Source document:
[start]
Project Duration: 2026.02.09 ~ 2026.02.25 (16 Days)
Wall-E is an automated inspection system that utilizes drone imagery to detect cracks and defects on building exteriors. Our solution leverages computer vision technology and a hyper-converged multi-threaded streaming architecture to identify, classify, and visualize structural anomalies, providing a safer and more efficient maintenance workflow.
Video captured by the drone is streamed to the user's smartphone (Flutter app), while a backend video server acts as the intermediary, handling real-time AI analysis and duplicate filtering.
graph TD
Drone["🚁 Drone (DJI Phantom 4 Pro)"]
RTMP["📡 Media Server (MediaMTX)<br/>[RTMP 1935]"]
Backend["💻 Backend Server (FastAPI/Python)<br/>[HTTP 8000]"]
DB[("🐘 Database<br/>(Supabase PostgreSQL)")]
App["📱 Client App (Flutter)<br/>[Android/iOS]"]
Drone -- "1. Raw Live Stream<br/>(720p, 30fps)" --> RTMP
RTMP -- "2. Video Stream Polling" --> Backend
subgraph "AI Engine (3-Track Async)"
[end]
Given problem 1:
Give the listing as a numbered list, starting with the line containing "Given: Focus the" and going on through the line containing "click(380, 514)", leaving out blank lines.
The Wall-E project description and the listing have no connection to each other.

Data to use:
[start]
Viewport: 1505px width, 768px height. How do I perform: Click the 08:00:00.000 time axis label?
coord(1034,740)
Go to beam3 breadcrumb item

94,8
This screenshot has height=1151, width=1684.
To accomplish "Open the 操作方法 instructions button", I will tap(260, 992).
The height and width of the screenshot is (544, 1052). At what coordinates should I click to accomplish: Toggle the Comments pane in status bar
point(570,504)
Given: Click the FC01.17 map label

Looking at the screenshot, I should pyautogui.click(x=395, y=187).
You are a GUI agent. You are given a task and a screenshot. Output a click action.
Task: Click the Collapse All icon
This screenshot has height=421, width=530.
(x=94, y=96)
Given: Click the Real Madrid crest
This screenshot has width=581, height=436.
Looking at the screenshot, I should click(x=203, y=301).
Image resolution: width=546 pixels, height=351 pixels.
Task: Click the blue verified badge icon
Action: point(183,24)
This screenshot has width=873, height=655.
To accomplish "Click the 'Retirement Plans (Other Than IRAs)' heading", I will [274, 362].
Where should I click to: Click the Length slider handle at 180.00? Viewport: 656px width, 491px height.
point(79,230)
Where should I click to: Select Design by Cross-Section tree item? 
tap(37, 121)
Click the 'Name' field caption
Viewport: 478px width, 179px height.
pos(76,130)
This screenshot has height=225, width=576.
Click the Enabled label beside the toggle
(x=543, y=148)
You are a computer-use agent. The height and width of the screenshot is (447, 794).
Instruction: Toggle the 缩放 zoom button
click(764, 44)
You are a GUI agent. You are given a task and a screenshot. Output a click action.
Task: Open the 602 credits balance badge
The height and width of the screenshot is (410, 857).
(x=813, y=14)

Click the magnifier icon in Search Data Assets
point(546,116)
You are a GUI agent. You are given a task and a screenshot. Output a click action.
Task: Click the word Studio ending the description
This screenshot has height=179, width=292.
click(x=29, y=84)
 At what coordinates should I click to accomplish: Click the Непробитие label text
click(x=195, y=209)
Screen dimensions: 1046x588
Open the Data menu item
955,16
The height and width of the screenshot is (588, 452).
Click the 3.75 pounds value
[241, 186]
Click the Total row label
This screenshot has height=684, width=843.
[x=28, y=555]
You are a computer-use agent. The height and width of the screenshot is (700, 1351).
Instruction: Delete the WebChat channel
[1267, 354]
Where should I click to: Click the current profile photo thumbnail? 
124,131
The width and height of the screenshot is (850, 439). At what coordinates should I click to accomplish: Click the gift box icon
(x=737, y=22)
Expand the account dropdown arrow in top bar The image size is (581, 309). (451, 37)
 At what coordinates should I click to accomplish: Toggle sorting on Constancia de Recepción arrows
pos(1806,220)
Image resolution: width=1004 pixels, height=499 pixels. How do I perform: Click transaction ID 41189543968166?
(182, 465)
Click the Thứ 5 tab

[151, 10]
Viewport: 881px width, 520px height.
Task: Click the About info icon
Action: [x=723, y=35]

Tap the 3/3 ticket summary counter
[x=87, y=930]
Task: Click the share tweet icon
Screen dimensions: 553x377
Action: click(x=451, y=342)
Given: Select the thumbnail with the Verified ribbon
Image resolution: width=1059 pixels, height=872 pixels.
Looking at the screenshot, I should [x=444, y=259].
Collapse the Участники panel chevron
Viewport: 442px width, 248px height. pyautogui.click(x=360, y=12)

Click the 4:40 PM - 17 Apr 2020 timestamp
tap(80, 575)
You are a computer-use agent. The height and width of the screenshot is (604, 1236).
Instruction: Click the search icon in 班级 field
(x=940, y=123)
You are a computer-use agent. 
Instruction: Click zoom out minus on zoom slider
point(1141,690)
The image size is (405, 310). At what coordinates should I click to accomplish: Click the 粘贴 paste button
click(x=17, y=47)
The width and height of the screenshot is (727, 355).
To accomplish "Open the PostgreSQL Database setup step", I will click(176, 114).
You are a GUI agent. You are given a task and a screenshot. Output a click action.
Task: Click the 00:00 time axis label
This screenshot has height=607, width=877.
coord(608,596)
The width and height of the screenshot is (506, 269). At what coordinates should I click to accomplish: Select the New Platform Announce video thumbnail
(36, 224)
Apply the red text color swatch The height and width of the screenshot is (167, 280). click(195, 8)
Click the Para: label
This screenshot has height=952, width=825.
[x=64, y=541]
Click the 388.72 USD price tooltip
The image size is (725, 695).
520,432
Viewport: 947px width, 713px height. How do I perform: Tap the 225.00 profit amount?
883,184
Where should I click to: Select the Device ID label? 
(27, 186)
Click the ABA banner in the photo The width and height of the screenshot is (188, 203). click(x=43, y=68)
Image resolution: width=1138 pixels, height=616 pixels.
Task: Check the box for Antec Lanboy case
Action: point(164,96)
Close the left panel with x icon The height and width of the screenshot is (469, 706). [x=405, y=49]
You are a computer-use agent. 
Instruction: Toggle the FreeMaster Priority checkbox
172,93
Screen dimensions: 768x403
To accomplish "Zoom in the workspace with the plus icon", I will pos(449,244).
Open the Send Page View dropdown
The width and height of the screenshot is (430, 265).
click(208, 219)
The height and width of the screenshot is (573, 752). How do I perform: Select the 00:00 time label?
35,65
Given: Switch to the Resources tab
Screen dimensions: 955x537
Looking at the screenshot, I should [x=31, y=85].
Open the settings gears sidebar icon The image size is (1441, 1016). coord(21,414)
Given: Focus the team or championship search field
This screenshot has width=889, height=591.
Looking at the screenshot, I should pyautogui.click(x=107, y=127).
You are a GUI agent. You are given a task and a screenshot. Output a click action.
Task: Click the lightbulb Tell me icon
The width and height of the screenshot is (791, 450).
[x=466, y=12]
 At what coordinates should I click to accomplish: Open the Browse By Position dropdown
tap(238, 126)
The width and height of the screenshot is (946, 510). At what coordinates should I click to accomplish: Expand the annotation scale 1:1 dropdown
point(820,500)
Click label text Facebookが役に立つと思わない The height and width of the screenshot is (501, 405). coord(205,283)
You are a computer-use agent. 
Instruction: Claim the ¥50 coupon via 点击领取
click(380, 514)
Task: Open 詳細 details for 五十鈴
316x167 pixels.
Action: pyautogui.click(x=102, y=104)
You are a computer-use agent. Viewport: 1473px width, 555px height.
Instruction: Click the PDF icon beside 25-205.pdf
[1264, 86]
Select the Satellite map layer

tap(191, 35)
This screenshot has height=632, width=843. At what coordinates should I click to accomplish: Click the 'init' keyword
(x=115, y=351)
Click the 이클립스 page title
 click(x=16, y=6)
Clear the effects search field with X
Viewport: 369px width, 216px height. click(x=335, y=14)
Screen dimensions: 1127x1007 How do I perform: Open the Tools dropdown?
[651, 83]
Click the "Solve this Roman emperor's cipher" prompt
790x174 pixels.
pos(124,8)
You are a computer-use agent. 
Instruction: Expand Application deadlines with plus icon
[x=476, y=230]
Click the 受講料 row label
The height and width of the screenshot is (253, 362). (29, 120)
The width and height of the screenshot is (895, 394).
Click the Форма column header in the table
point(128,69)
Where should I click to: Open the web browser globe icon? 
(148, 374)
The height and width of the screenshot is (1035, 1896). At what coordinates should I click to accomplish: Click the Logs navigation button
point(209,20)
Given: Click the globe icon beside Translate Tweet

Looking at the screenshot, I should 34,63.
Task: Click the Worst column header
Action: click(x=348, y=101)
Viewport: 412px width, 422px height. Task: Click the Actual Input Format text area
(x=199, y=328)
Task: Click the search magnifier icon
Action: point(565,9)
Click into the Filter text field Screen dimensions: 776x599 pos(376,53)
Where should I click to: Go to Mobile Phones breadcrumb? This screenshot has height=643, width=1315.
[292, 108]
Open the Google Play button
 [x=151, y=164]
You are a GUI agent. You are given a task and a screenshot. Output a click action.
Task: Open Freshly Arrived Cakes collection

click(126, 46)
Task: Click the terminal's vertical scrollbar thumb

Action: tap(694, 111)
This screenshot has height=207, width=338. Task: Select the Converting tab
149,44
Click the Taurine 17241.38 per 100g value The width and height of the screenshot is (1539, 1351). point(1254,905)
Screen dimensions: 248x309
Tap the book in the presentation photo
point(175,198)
[end]
Given problem 2:
Retype the Wall-E project description in full, exactly as it appears.

Full answer 1:
1. Given: Focus the team or championship search field
2. This screenshot has width=889, height=591.
3. Looking at the screenshot, I should pyautogui.click(x=107, y=127).
4. You are a GUI agent. You are given a task and a screenshot. Output a click action.
5. Task: Click the lightbulb Tell me icon
6. The width and height of the screenshot is (791, 450).
7. [x=466, y=12]
8.  At what coordinates should I click to accomplish: Open the Browse By Position dropdown
9. tap(238, 126)
10. The width and height of the screenshot is (946, 510). At what coordinates should I click to accomplish: Expand the annotation scale 1:1 dropdown
11. point(820,500)
12. Click label text Facebookが役に立つと思わない The height and width of the screenshot is (501, 405). coord(205,283)
13. You are a computer-use agent. 
14. Instruction: Claim the ¥50 coupon via 点击领取
15. click(380, 514)

Full answer 2:
Project Duration: 2026.02.09 ~ 2026.02.25 (16 Days)
Wall-E is an automated inspection system that utilizes drone imagery to detect cracks and defects on building exteriors. Our solution leverages computer vision technology and a hyper-converged multi-threaded streaming architecture to identify, classify, and visualize structural anomalies, providing a safer and more efficient maintenance workflow.
Video captured by the drone is streamed to the user's smartphone (Flutter app), while a backend video server acts as the intermediary, handling real-time AI analysis and duplicate filtering.
graph TD
Drone["🚁 Drone (DJI Phantom 4 Pro)"]
RTMP["📡 Media Server (MediaMTX)<br/>[RTMP 1935]"]
Backend["💻 Backend Server (FastAPI/Python)<br/>[HTTP 8000]"]
DB[("🐘 Database<br/>(Supabase PostgreSQL)")]
App["📱 Client App (Flutter)<br/>[Android/iOS]"]
Drone -- "1. Raw Live Stream<br/>(720p, 30fps)" --> RTMP
RTMP -- "2. Video Stream Polling" --> Backend
subgraph "AI Engine (3-Track Async)"